Goal of the exercise
Reproduce verbatim the records from the line that contains "https://github.com/jaytarang92/onhub-autoroot (50, 368)" through the line that contains "選手名鑑 (17, 924)", including both of those lines.

Records supplied

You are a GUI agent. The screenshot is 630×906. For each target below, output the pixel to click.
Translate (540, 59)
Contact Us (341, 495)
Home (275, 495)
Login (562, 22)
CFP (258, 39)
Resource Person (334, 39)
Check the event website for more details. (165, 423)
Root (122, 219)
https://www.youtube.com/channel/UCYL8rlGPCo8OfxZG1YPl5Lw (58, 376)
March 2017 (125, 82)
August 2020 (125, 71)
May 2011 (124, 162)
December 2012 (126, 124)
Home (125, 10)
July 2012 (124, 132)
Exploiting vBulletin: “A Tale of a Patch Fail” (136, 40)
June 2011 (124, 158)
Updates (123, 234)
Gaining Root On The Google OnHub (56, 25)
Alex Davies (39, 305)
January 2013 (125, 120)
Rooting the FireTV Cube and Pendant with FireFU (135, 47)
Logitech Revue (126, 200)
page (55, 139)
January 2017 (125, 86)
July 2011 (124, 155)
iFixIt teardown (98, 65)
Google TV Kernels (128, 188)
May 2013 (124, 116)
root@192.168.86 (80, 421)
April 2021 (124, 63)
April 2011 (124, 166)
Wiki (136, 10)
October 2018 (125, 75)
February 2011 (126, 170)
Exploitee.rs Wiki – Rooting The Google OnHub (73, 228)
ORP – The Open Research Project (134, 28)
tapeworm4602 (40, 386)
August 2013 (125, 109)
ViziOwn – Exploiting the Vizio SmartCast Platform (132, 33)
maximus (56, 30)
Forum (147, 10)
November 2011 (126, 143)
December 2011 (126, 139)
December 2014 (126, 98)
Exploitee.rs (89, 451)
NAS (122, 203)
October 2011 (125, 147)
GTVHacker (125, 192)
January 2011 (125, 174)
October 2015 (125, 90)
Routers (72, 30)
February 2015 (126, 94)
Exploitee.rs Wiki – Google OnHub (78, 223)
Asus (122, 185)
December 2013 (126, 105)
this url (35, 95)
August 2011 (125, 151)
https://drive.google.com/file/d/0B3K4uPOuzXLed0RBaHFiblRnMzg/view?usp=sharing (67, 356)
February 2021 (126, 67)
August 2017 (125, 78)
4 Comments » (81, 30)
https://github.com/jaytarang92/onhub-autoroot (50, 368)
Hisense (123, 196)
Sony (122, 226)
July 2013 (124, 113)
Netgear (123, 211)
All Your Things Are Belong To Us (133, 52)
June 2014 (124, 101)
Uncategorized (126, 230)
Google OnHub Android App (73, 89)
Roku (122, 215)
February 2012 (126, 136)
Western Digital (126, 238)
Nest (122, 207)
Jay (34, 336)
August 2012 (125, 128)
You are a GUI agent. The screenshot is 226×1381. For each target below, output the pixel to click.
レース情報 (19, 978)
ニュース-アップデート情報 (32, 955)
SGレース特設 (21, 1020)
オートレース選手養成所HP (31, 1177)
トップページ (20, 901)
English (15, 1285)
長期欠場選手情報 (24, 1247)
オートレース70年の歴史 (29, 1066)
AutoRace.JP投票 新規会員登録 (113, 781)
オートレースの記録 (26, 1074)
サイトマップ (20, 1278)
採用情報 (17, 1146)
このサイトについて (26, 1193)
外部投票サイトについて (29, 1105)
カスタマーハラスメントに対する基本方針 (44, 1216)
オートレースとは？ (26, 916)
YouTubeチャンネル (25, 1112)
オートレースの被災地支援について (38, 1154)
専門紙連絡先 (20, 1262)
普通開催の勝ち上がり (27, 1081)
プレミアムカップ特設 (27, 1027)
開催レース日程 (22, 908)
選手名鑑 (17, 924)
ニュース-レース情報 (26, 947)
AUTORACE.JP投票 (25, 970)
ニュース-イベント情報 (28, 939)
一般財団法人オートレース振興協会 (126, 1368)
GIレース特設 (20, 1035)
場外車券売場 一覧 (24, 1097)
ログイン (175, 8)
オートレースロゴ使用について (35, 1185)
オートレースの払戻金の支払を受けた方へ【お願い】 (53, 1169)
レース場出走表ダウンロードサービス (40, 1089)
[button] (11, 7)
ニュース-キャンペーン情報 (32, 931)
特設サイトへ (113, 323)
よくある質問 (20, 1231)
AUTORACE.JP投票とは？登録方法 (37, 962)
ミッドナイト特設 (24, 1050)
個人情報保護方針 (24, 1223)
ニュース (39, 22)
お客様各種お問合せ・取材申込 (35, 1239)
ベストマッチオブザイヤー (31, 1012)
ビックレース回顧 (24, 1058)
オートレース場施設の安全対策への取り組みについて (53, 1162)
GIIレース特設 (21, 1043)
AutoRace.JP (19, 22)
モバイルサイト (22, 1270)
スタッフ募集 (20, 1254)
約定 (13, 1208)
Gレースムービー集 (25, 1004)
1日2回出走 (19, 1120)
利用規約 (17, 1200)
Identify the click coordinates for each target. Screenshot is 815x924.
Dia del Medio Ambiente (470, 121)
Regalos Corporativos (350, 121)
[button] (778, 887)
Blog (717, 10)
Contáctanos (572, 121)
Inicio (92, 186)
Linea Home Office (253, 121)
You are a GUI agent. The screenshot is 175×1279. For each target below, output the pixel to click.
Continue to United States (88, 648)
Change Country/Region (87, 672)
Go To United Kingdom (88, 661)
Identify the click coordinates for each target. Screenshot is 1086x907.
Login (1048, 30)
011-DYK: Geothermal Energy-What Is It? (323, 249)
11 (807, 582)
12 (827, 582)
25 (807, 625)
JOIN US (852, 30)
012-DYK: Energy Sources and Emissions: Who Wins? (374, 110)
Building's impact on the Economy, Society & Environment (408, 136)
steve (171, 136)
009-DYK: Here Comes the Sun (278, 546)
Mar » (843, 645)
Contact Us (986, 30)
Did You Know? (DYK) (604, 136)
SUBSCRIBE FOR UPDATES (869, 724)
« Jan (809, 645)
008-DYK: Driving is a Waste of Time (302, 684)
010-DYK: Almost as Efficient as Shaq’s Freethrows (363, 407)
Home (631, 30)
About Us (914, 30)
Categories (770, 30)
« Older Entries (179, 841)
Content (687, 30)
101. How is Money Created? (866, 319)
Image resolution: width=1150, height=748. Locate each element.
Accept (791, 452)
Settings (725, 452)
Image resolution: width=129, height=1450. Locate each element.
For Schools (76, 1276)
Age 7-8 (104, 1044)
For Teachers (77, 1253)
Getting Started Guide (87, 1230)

Task result
https://github.com/jaytarang92/onhub-autoroot (50, 368)
Hisense (123, 196)
Sony (122, 226)
July 2013 (124, 113)
Netgear (123, 211)
All Your Things Are Belong To Us (133, 52)
June 2014 (124, 101)
Uncategorized (126, 230)
Google OnHub Android App (73, 89)
Roku (122, 215)
February 2012 (126, 136)
Western Digital (126, 238)
Nest (122, 207)
Jay (34, 336)
August 2012 (125, 128)
You are a GUI agent. The screenshot is 226×1381. For each target below, output the pixel to click.
レース情報 (19, 978)
ニュース-アップデート情報 (32, 955)
SGレース特設 (21, 1020)
オートレース選手養成所HP (31, 1177)
トップページ (20, 901)
English (15, 1285)
長期欠場選手情報 (24, 1247)
オートレース70年の歴史 (29, 1066)
AutoRace.JP投票 新規会員登録 (113, 781)
オートレースの記録 (26, 1074)
サイトマップ (20, 1278)
採用情報 (17, 1146)
このサイトについて (26, 1193)
外部投票サイトについて (29, 1105)
カスタマーハラスメントに対する基本方針 (44, 1216)
オートレースとは？ (26, 916)
YouTubeチャンネル (25, 1112)
オートレースの被災地支援について (38, 1154)
専門紙連絡先 (20, 1262)
普通開催の勝ち上がり (27, 1081)
プレミアムカップ特設 (27, 1027)
開催レース日程 (22, 908)
選手名鑑 (17, 924)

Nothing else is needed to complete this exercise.